Many Americans may be surprised to learn that enslaved people in the United States used the court system to fight for their freedom. University of Nebraska historian William G. Thomas III highlights such lawsuits against Jesuits in Maryland in “A Question of Freedom: The Families Who Challenged Slavery From the Nation’s Founding to the Civil War.” He discussed the book with Monitor correspondent Randy Dotinga.

Q: You write that Maryland, which remained in the Union during the Civil War, was a major slave state. What should we know about its history? 

Maryland had the third largest enslaved population in the nation – more than 100,000 – in 1790. Only Virginia and South Carolina had more enslaved people. Slavery defined every aspect of Maryland’s society in the 17th, 18th, and 19th centuries. It was deeply established on the state’s Western Shore, where tobacco was the cash crop. 

Q: How did the Jesuits, a Roman Catholic religious order, become involved in slavery? 

They began to buy, sell, and hold slaves in South America. When they came to Maryland to start missions in the 17th century, they quickly became slaveholders. Other churches came to be slaveholders too, but the Jesuits were among the largest slaveholders in Maryland during this period. 

Like many others, the Jesuits were unable to reckon with the moral problem of slavery. They fought these lawsuits bitterly and to the end.

Q: How difficult was it for enslaved people to challenge their owners in court?

It was an extraordinary act of courage, faith, and principle. This legal struggle for freedom shows us that slavery was fought and contested as a matter of law from the nation’s founding, and even before the nation’s founding. 

The common experience of these slaves was family: They had established, loved, nurtured, and built families across several generations in the 18th century despite enslavement – and within enslavement.
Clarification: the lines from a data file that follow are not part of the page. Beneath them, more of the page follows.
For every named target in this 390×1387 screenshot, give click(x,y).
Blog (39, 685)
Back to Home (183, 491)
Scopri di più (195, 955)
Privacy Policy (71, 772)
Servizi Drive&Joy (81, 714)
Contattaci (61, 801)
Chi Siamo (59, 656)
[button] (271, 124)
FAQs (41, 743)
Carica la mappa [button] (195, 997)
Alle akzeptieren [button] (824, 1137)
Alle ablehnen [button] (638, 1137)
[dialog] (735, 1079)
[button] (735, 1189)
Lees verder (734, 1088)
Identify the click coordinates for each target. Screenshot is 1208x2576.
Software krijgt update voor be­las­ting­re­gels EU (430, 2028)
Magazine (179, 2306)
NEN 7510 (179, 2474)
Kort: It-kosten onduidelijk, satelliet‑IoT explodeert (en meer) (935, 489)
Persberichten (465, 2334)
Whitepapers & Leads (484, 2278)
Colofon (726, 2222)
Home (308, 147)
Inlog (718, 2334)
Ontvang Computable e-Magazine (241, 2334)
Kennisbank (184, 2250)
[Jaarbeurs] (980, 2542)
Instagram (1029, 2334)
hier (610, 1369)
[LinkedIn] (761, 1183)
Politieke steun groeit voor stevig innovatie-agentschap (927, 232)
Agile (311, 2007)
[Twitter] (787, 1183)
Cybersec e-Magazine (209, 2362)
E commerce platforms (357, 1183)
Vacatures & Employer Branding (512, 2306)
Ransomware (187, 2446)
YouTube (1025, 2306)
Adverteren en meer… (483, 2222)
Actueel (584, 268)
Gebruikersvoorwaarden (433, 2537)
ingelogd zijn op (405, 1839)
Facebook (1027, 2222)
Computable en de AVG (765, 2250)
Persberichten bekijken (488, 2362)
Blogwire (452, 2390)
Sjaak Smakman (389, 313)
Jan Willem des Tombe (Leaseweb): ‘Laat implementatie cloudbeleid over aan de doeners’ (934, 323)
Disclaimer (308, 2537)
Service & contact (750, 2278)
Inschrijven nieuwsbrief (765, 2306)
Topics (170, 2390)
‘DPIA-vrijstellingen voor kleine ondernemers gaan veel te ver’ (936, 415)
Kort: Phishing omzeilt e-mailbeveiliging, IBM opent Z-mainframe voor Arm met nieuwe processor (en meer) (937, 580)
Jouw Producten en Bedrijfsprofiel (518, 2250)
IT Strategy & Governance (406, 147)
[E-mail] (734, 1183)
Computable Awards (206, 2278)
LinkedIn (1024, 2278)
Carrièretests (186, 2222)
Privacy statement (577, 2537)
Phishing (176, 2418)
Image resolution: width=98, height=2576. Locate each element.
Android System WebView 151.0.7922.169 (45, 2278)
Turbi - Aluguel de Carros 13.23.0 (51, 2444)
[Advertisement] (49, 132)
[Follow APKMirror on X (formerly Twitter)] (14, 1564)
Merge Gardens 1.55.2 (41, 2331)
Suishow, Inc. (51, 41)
They were determined to keep their families together, stay rooted in this part of Maryland, and resist the destruction of their families that the slave trade and slavery itself posed on a daily basis.

Q: Does this cast a different light on the efforts made by enslaved people?

Yes. Enslaved families were the driving force in their quest for freedom. The lawsuits were brought by people like Charles Mahoney, a fifth-generation descendant of a free Black woman. He did the legwork to bring his freedom petition before the courts: He found witnesses and sat in on every deposition that was taken in his case. He was freed by a jury trial, but that [decision] was reversed. Ultimately, he negotiated for his freedom with the Jesuits after the final trial and then went to Washington to work and build up enough wealth to purchase his daughter’s freedom. 

This is a man whose quest extended well over 20 years. More than any other Marylander of his day, he brought before the public the question of freedom and the moral problem of slavery.

Q: Why is it important to understand the stories of these families and their lawsuits? 

This story shows us that freedom was contended for. It wasn’t inexorable. It wasn’t inevitable. It was achieved. 

Q: What do their descendants say? 

They are the living testimony to the significance of the story. There’s no question that they want greater honesty in American society, from all of us, about the history of American slavery.